Был вечер 13 июня — канун самого шумного парижского праздника. На улицах было еще светло, только что заканчивался трудовой день, но праздничное настроение уже лилось по ним широкой, бурливой, перекатною водною…

Пикардины двигались среди моря голов, экипажей, автомобилей и трамваев под непрерывный гул, грохот, звон, хлопанье бичей, смех, песни и возгласы… Вакханалия, длящаяся двое суток, началась. Еще не угас дневной свет, а уже вокруг сверкали миллионы огней: балаганы, карусели, рулетки, тиры, рестораны торопились начать свою ночную, крикливую, залитую электричеством жизнь.

Огромный Париж превратился в сплошную ярмарку, а выставившие свои столики до самой середины улицы кафе и выстроенные ими на всех перекрестках эстрады для музыкантов, арки и гирлянды превратили его в сплошной, празднично убранный ресторан дешевого пошиба и народный танцкласс…
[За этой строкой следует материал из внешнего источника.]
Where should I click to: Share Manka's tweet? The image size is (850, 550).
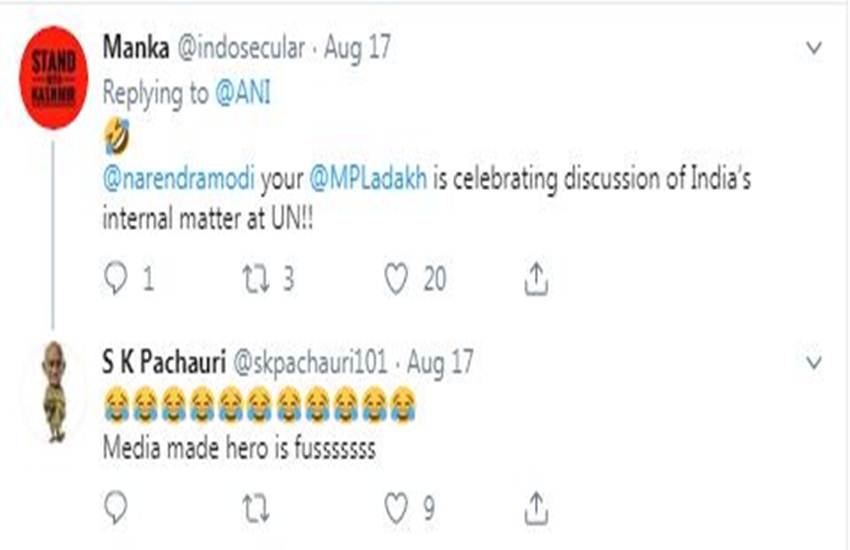pos(536,280)
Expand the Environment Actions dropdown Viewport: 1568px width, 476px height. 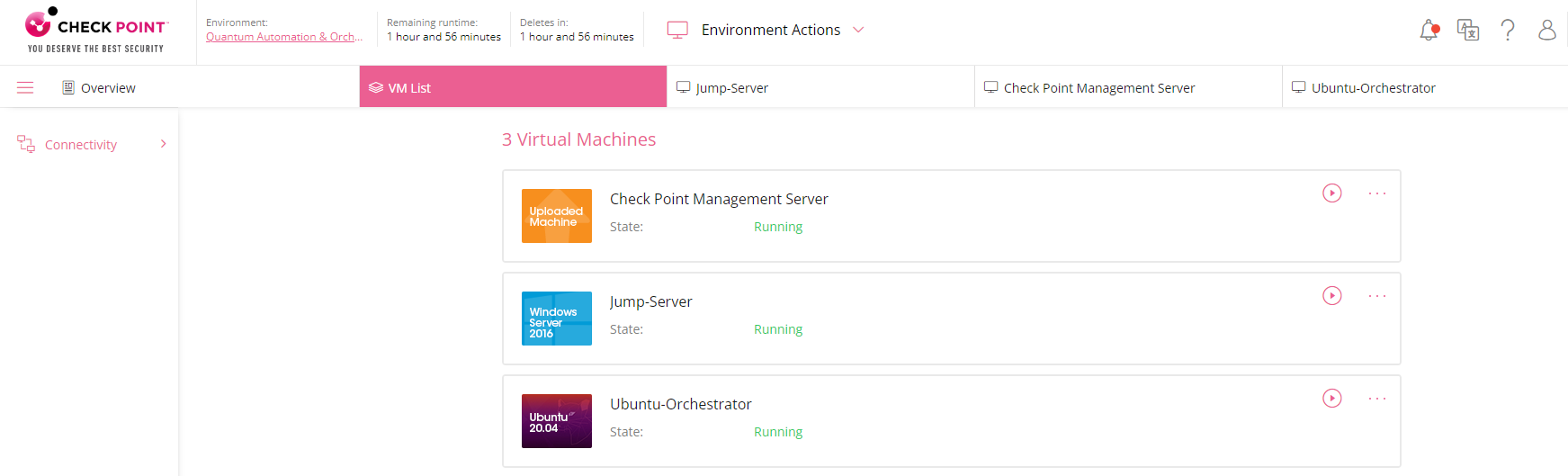pyautogui.click(x=766, y=30)
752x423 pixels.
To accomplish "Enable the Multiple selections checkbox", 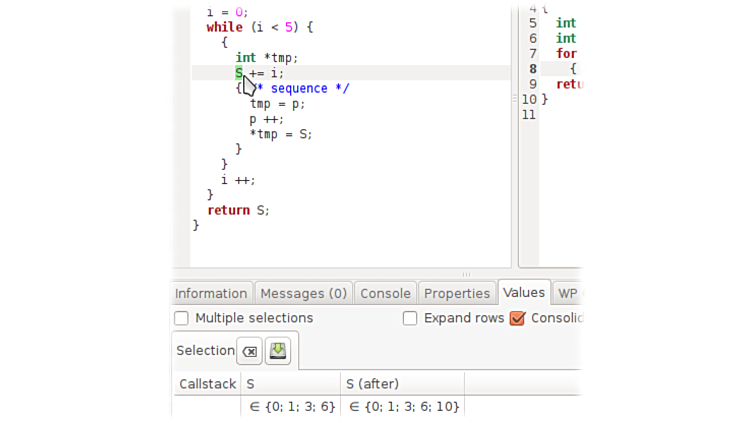I will point(181,318).
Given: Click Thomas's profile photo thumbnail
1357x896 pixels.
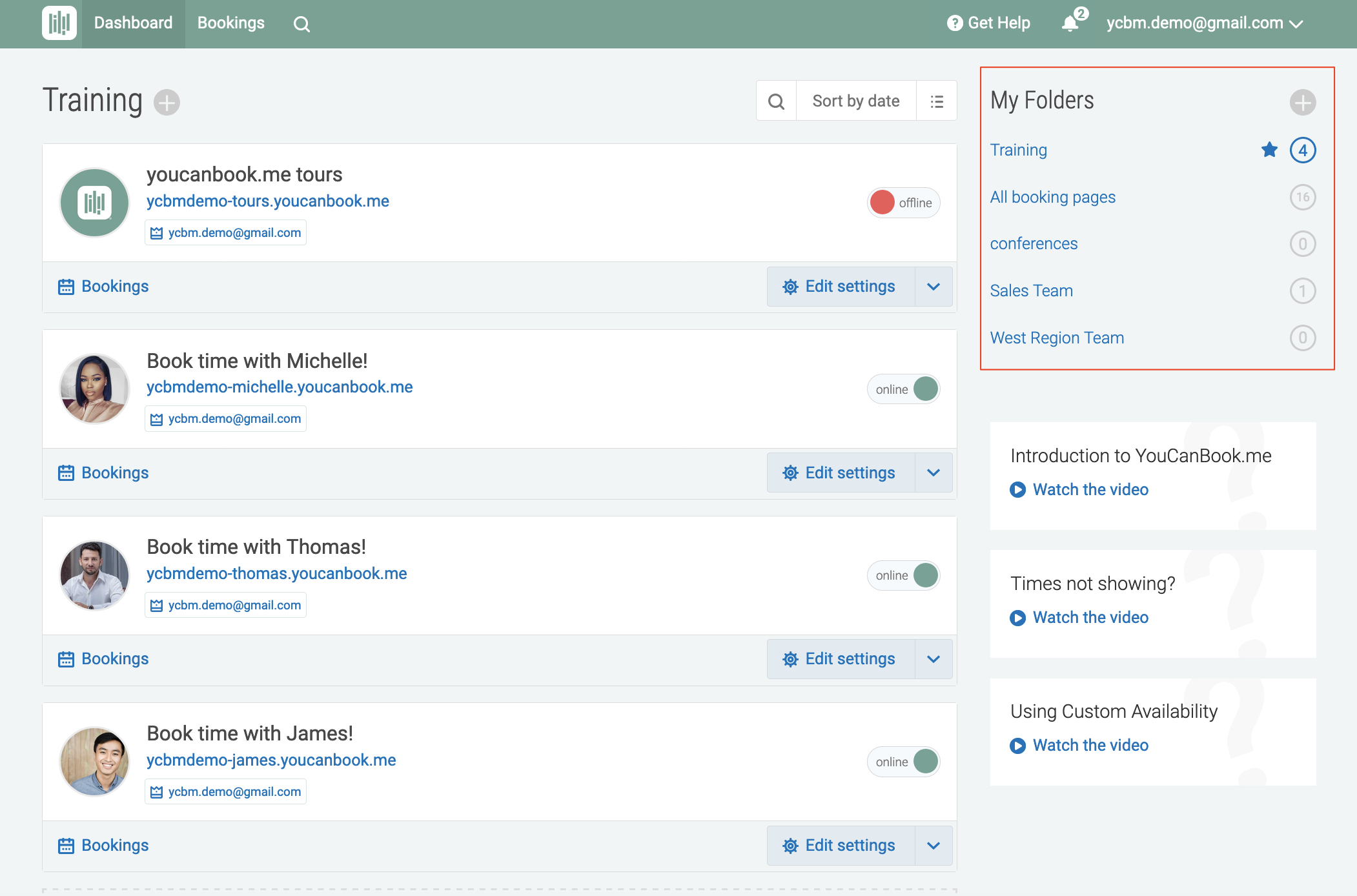Looking at the screenshot, I should pyautogui.click(x=94, y=575).
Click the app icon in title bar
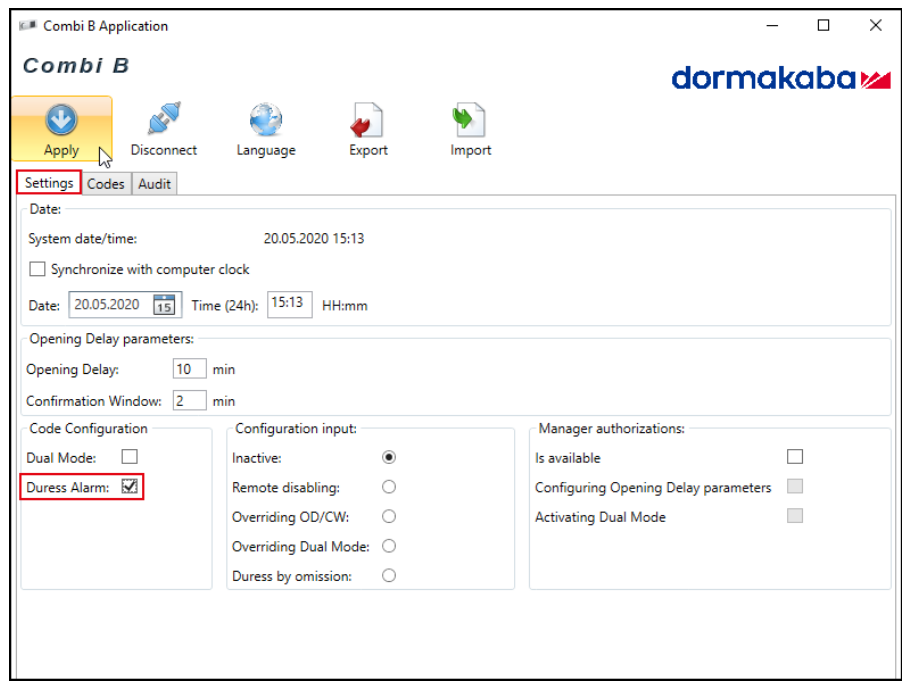The height and width of the screenshot is (688, 911). (28, 26)
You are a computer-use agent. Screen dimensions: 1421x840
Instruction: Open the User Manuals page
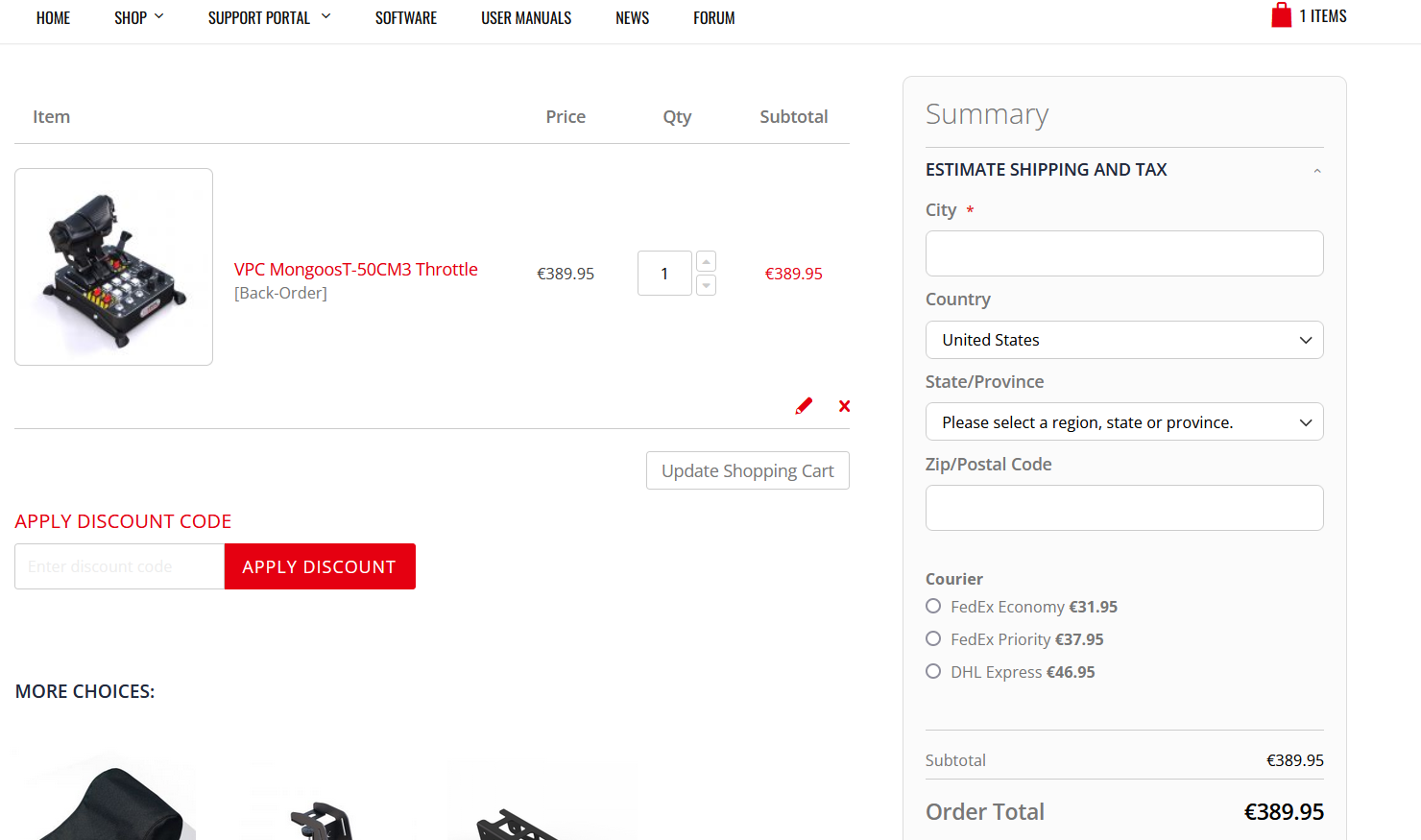[x=526, y=17]
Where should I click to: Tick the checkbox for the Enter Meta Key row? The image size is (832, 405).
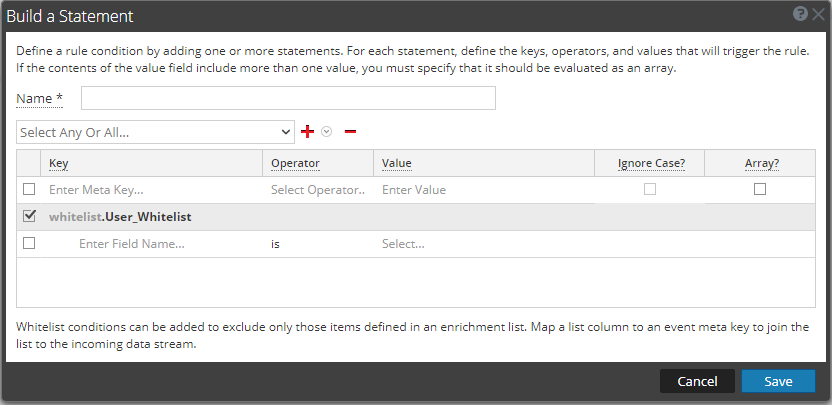click(29, 189)
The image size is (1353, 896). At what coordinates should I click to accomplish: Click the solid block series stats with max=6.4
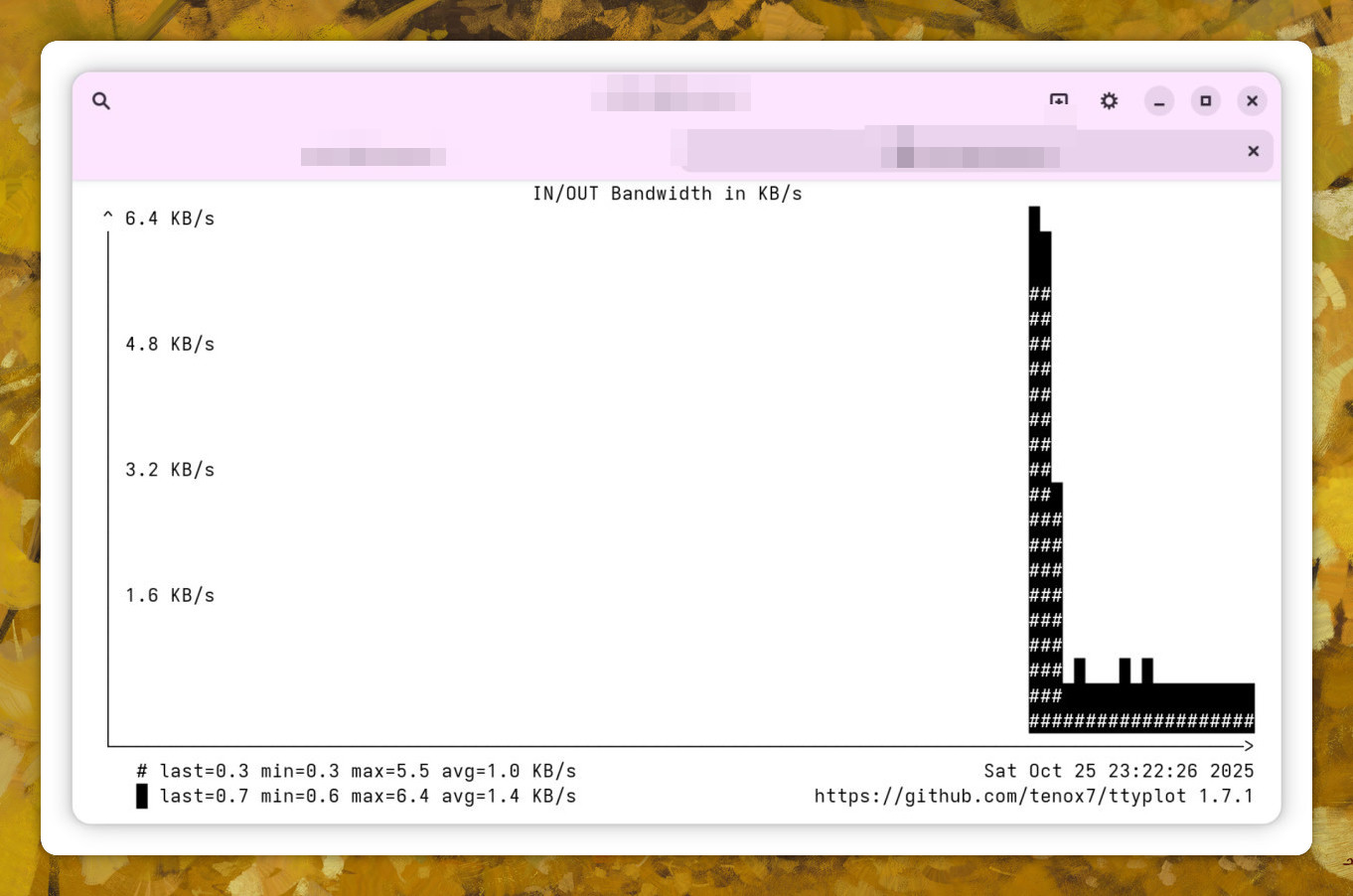click(367, 796)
У прибывших провинциалов гул стоял в ушах, глаза начинали болеть от мелькания яркого света, и хотелось поскорее проехать дальше, оставить за собою эту какофонию звуков, суету уличного движения, выбраться на тихую будничную улицу. Но по мере того, как они проезжали улицу за улицей, а вихрь ярмарочно-праздничного веселья, шума и толкотни не только не уменьшался, но даже с приближением ночи все увеличивался, они постепенно начинали сами заряжаться этим общим настроением, и все сильнее делалось желание присоединиться к бесконечной веренице веселящегося народа, нырнуть в самую гущу этого чудовищного калейдоскопа…

На одном из перекрестков Пикардиным пришлось минуты четыре ждать возможности проехать дальше. Глеб поднялся во весь рост и огляделся.

— Валенька, Валик, подымись, погляди! Это вечно волшебное, сказочное. Словно колоссальный муравейник, встревоженный чьею-то могучей рукой. Погляди на эти широкие реки человеческих голов, фиакров, электрических фонарей; послушай, как гудит этот улей, как радостно, как весело вокруг…

Валентина Степановна поднялась и, оглядывая толпу радостно светящимися глазами, заметила:

— Ты обратил внимание на одну особенность этого поразительного скопления людей и широкого веселья их: нигде не видно ни одного войскового патруля, ни одного наряда городовых, которые бы осаживали, разгоняли и сдерживали толпу…

— Совершенно верно. И ни одного, несмотря на это, пьяного, буяна!..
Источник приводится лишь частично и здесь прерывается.